Fortunately, Garcia-Cabo’s work on this topic will not end when he completes his PhD program this summer. After obtaining his PhD, he will work as an economist at the Federal Reserve Board of Governors in Washington, DC. There, he will be able to devote time to his own research before contributing to the policy work of the Advanced Foreign Economies section within the International Finance division.
 
While Garcia-Cabo is undoubtedly looking forward to the next steps, leaving is bittersweet. “I’m going to miss my friends who are still in the program. I’m not going to be teaching for now, and that was something I liked,” he said.

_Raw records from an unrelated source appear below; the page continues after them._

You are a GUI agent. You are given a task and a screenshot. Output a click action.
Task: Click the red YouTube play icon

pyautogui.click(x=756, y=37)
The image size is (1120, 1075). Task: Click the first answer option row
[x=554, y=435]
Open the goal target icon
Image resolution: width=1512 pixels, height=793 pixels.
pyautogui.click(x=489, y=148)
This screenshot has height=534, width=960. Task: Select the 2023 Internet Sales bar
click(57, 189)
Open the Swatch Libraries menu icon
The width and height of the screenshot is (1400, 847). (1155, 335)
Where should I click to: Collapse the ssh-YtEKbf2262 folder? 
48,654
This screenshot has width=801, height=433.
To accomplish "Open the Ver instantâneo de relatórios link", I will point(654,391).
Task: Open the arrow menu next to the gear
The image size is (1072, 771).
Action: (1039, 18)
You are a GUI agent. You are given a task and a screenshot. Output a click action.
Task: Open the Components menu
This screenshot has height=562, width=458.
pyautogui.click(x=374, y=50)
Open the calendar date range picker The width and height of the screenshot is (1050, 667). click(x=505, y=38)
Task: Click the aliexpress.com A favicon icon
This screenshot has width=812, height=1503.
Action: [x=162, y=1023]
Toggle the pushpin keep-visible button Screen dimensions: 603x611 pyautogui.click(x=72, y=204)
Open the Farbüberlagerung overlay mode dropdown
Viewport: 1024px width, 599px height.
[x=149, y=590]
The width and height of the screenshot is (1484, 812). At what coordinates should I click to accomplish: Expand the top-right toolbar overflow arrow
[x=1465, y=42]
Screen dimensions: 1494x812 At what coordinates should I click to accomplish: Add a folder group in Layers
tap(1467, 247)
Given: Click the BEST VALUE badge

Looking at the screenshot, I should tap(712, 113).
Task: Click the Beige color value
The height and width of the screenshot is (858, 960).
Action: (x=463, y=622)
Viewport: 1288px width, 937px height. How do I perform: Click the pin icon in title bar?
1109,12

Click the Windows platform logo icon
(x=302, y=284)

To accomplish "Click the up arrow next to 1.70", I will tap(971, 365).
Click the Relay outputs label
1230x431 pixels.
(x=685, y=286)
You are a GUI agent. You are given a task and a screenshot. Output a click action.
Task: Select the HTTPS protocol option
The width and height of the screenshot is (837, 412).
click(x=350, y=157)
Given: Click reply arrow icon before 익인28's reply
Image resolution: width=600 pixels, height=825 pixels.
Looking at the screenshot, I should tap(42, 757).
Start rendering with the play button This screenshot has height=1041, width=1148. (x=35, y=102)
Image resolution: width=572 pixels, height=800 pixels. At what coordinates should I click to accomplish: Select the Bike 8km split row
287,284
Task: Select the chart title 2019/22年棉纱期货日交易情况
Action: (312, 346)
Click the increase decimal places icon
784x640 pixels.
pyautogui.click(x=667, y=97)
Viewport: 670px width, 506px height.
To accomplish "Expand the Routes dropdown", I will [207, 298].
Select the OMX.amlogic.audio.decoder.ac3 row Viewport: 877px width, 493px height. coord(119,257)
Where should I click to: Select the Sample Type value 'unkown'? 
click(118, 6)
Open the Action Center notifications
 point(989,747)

Garcia-Cabo won the Distinguished Instructor Award for the Department of Economics five times throughout 2014-2017. “On the other hand, I’m going to have a research assistant at the Board of Governors, which will be a mentoring opportunity for me.” 
 
Wherever this next chapter leads, Garcia-Cabo will always cherish his academic journey at the University of Minnesota. “For any economist, Minneapolis is a great environment. The University together with the Federal Reserve Bank of Minneapolis. . .there are few places that would top this,” he says.